Ahora ya es de noche y esta luz viene de una planta eléctrica que le prestaron a él en su trabajo: un aparato que se echa a andar haciendo girar el motor con una cuerda. Tiene buena potencia, lo que pasa es que funciona con 220 volt y la casa está acondicionada para 110, así que solo prende este bombillo que se conecta con el aparato por una enredadera de cables que Yuri entiende. Él sabe de eso. Él siempre es callado pero el nerviosismo lo ha puesto a alzar la voz sobre el ruido del aparato, un ruido perenne al que uno acaba adaptándose, como a la idea de mirar arriba y ver que entra el cielo completo en la sala.
Les tomó ocho años acomodar la casa. Tenía muebles, una mesa, adornos. Dentro, Yuri, Rosi y Lorena y Malena, las niñas de Rosi, eran familia feliz. Cuando el tornado, estaban en la sala. Yuri jura que era más temprano, que no había empezado el noticiero, pero eran las 8:40, o cerca, ellos en el sofá y en cuestión de segundos Rosi vio aquello por la ventana, se lanzó sobre las niñas y Yuri sobre ella. Cayó el techo. El hámster rodó por toda la sala. El perro también. Los pedazos de tejas cayeron en la espalda de él, le dejaron marcas. La ventana fue a parar a la calle y dejó un hueco desde el que se ve una parte de Vía Blanca, las primeras casas de Regla y, a lo lejos, La Habana con luces, la ciudad quieta.

_EXTRACTO FUENTE:_
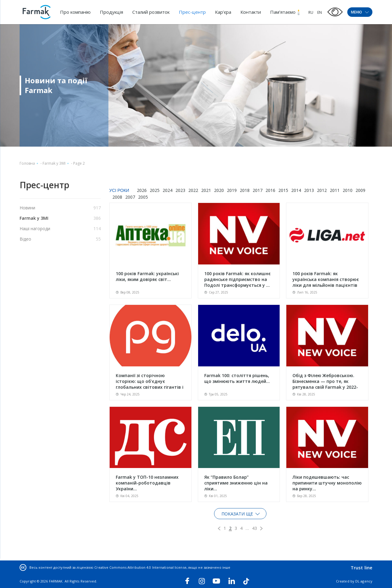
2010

_INSTRUCCIÓN A:_
En el relato sobre el tornado, ¿cuántos años les tomó a Yuri y su familia acomodar la casa?
_INSTRUCCIÓN B:_
Prosigue el relato sobre el tornado y la casa de Yuri a partir de su última oración.
Los datos no son necesarios para lo que se pide.

_RESULTADO A:_
Ocho años.

_RESULTADO B:_
Aquí las llaves no importan. La puerta está abierta todo el tiempo, no tiene cristales ni sirve la cerradura, y la cierran antes de dormir con una palanca, por costumbre. Ahorita por la tarde estábamos en el patio y los vecinos entraban y salían, le avisaban a Rosi de donaciones. La primera vez casi cruzamos Vía Blanca. Había rumores de que eran en Regla. La segunda, Rosi dijo que hasta que no viera a gente con bultos no salía de nuevo. La tercera, los vecinos fueron donde la delegada. La cuarta se parqueó una caravana de autos modernos con chapa de turismo a la entrada del barrio ―casas amontonadas― y unos hombres recorrieron la zona haciendo fotos, bajaron de sus autos cajas con ropas, latas de alimentos, dentífrico. La delegada vino a poner orden. Yuri llegó con una de esas cajas y Rosi la desarmó en la cocina, se puso alegre, se probó vestidos. Yuri le dijo que guardara cosas para salir a repartir después. Ella dijo que sí porque hacía un rato se había puesto a ver fotos de la calamidad en Diez de Octubre y había dicho que ojalá pudiera traer a toda esa gente, que a ellos por lo menos les quedaban paredes. Sacó una caja de leche y dijo que iba a llevársela a sus niñas, que están con el padre desde el lunes, en Alamar, que las extraña. Puso a calentar agua. Rosi tiene miedo a bañarse porque hace días, mientras se bañaba, pasó un helicóptero a ras y, dice, es probable que la hayan visto en cueros. Se bañó rápido y le dijo a Yuri que ella, ahora que tienen batería en los móviles por un cargador externo, le timbraba al regreso para que la buscara en la parada.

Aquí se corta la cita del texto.